▶ _Text excerpt_
# # # #

"Peripheral neuropathy typically affects your arms, hands, feet, and legs, but it could also develop anywhere outside your central nervous system (brain and spinal cord). Neuropathy is pain, often with other unpleasant sensations, due to nerve disease or damage. Peripheral nerves are the ones that branch out from your spinal cord across your entire body. In addition to neuropathic pain, you might experience other sensations like burning or prickling, tingling, or hypersensitivity. Other common symptoms of peripheral neuropathy include numbness and weakness. Depending on which nerves are involved, you might also experience a loss of function. What causes peripheral neuropathy? Peripheral neuropathy can develop as a complication of conditions such as:
Shingles (causing postherpetic neuralgia)
Lupus and other autoimmune disorders
HIV (human immunodeficiency virus)
One of the most widespread forms of this condition is diabetic peripheral neuropathy. It affects people with diabetes, causing numbness that can prevent you from realizing you have a foot injury. Infection can set in, which combined with poor circulation resulting from diabetes, can lead to diabetic ulcers developing.

# # # #

▶ _Dataset extract_
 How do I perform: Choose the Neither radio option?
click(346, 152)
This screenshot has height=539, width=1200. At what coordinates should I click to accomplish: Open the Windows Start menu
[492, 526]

# # # #

▶ _Questions on the material_
1) From the peripheral neuropathy text, list the conditions named in the list that follows "Peripheral neuropathy can develop as a complication of conditions such as:".
2) Continue the peripheral neuropathy text, beginning after its final sentence about diabetic ulcers.

▶ _Written answers_
1)
Shingles (causing postherpetic neuralgia)
Lupus and other autoimmune disorders
HIV (human immunodeficiency virus)

2)
Other triggers for peripheral neuropathy include nerve injuries and compression, infectious diseases, nutrient deficiencies, poisoning, and repetitive stress. To diagnose your condition, your provider at Pain Specialists of Oregon might run tests on your nerve function, such as an EMG (electromyogram) and nerve conduction velocity (NCV) studies. What treatments can help with peripheral neuropathy? The Pain Specialists of Oregon team offers a range of potential treatments that they might include in your personalized treatment plan. These treatments include:
Relaxation and stress reduction
Platelet-rich plasma (PRP) therapy
Orthopedic stem cell injections
Peripheral nerve block injections
If your peripheral neuropathy symptoms aren't getting better with these treatments, Pain Specialists of Oregon also offers advanced options. One of these is radiofrequency ablation, a minimally invasive method of destroying pain nerves in certain parts of the body. Another is peripheral nerve stimulation, where your provider implants a device that interferes with the electrical signals going from the nerves to your brain. If nerve pain originates in your spine, you could have a spinal cord stimulator implant. If nothing else is working, you might benefit from having an implantable pain pump that delivers pain medications throughout the day."